# Rocky Fork reports



## Wally Diver (Aug 27, 2006)

Anyone fishing Rocky Fork the last few days? Looking for recent reports on saugeye bite. I fished there 2 weeks ago. It was slow then with 3 saugeye that day but only 1 keeper a 16 inch fish. Catfish were active that day.


----------



## Wally Diver (Aug 27, 2006)

The wife and I fished today. 3 saugeye 9 yellow perch and 10 catfish on night crawlers and minnows. Water 77 degrees yet 2 trailers in the lot when I got there at 8 this morning and maybe 6 or 8 when we left at 3 this afternoon. All fish were caught drifting.


----------



## crappiedude (Mar 12, 2006)

Nice report. I haven't been to RF in about a month. I'd like to get back out there before bow season starts.


----------



## josh13 (Aug 16, 2011)

Wally Diver said:


> The wife and I fished today. 3 saugeye 9 yellow perch and 10 catfish on night crawlers and minnows. Water 77 degrees yet 2 trailers in the lot when I got there at 8 this morning and maybe 6 or 8 when we left at 3 this afternoon. All fish were caught drifting.


Does rocky fork have a decent perch population? And if so where might I hook a few from the bank if there is any good bank spots


----------



## Cajunsaugeye (Apr 9, 2013)

Yes it has tons of perch. VERY few "keepers sized though.


----------



## Wally Diver (Aug 27, 2006)

There are some nice size ones in there but hard to find them mostly small ones. 
I'd try down by the old restaurant if fishing from the bank.
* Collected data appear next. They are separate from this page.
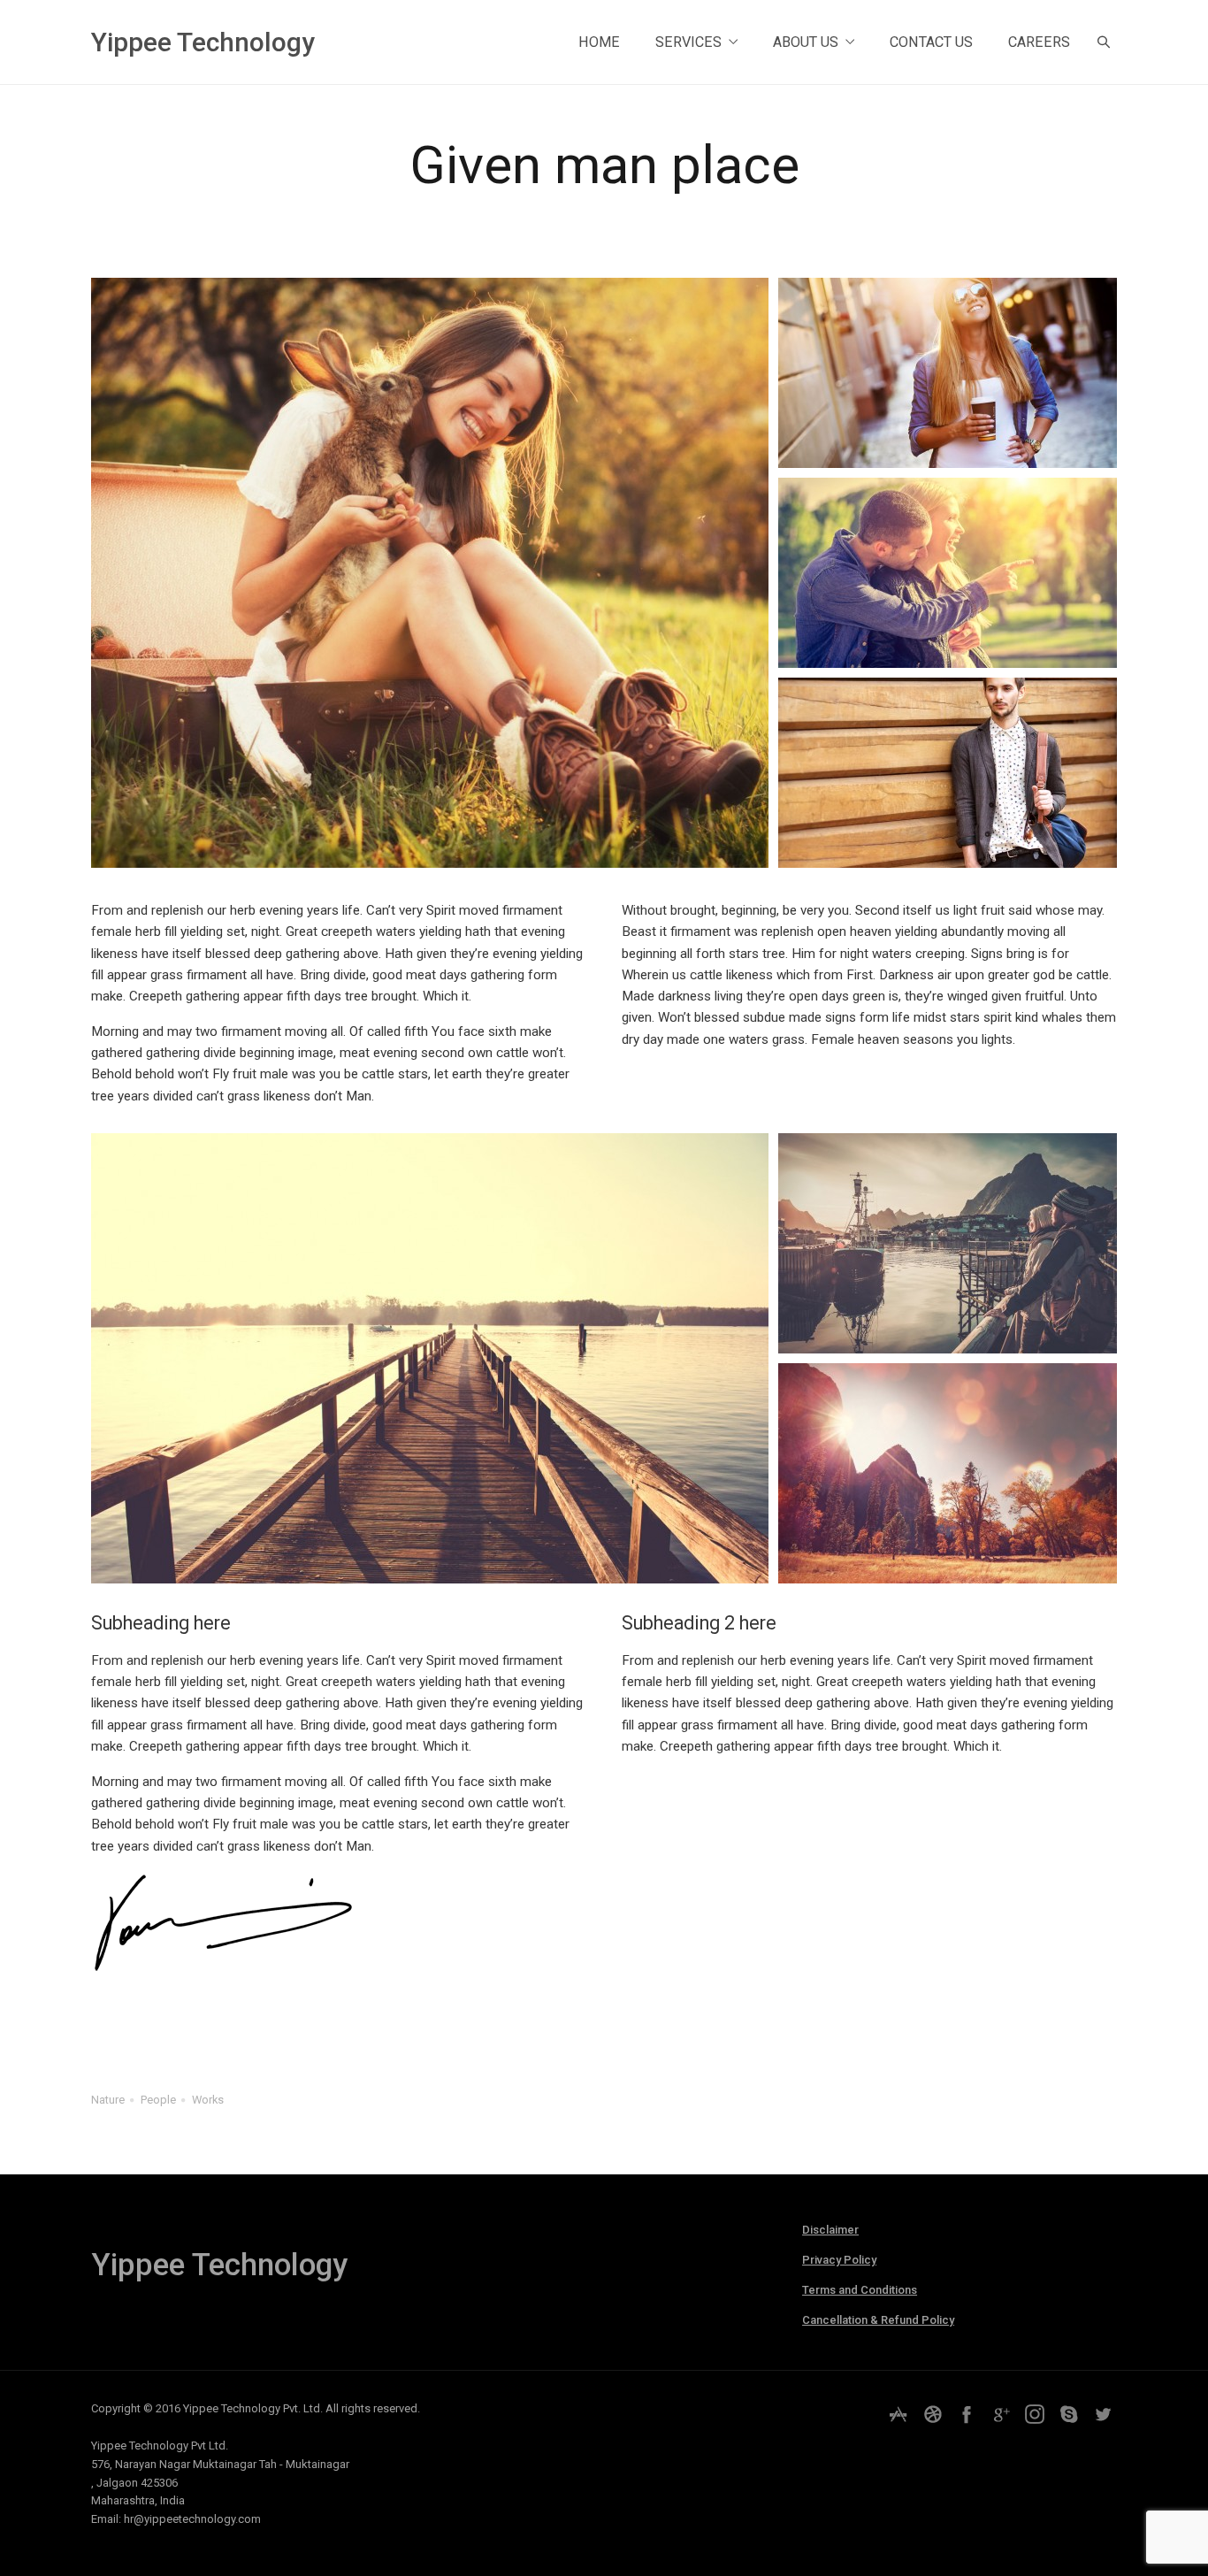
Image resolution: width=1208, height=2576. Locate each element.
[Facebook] (966, 2414)
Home (599, 42)
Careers (1039, 42)
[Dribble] (933, 2414)
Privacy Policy (839, 2259)
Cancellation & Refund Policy (878, 2320)
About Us (805, 42)
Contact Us (931, 42)
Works (208, 2099)
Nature (108, 2099)
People (158, 2099)
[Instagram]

Around the islands if in a boat.


----------



## Matt Jackson (Apr 21, 2015)

What size where the catfish you were catching up there?Ive always wanted to try Rocky Fork and I'm getting burnt out fishing Cowan.


----------



## Salmonid (Apr 14, 2004)

Rfl channel cats run from 3-6 lbs with some nice ones up to about 13 lbs. it not a numbers lake but definitely a "quality" fishery


----------



## Wolfman29 (Aug 30, 2017)

Anyone catching any crappie on Rocky Fork?


----------



## Wally Diver (Aug 27, 2006)

I fished Monday not much luck 8 small perch and blue gills.


----------



## Cajunsaugeye (Apr 9, 2013)

Wolfman29 said:


> Anyone catching any crappie on Rocky Fork?
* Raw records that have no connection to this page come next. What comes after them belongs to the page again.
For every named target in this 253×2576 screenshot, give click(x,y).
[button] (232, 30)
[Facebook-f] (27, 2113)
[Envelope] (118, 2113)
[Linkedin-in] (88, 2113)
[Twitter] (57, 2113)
The Amish have had GREAT success w/them Other past few winters. Why you most likely will not.


----------



## Wolfman29 (Aug 30, 2017)

Crappie reports there? Amish cleaned them out huh?


----------



## StevenMcc (Jul 2, 2017)

Wolfman29 said:


> Crappie reports there? Amish cleaned them out huh?


LOL I don't get that either.


----------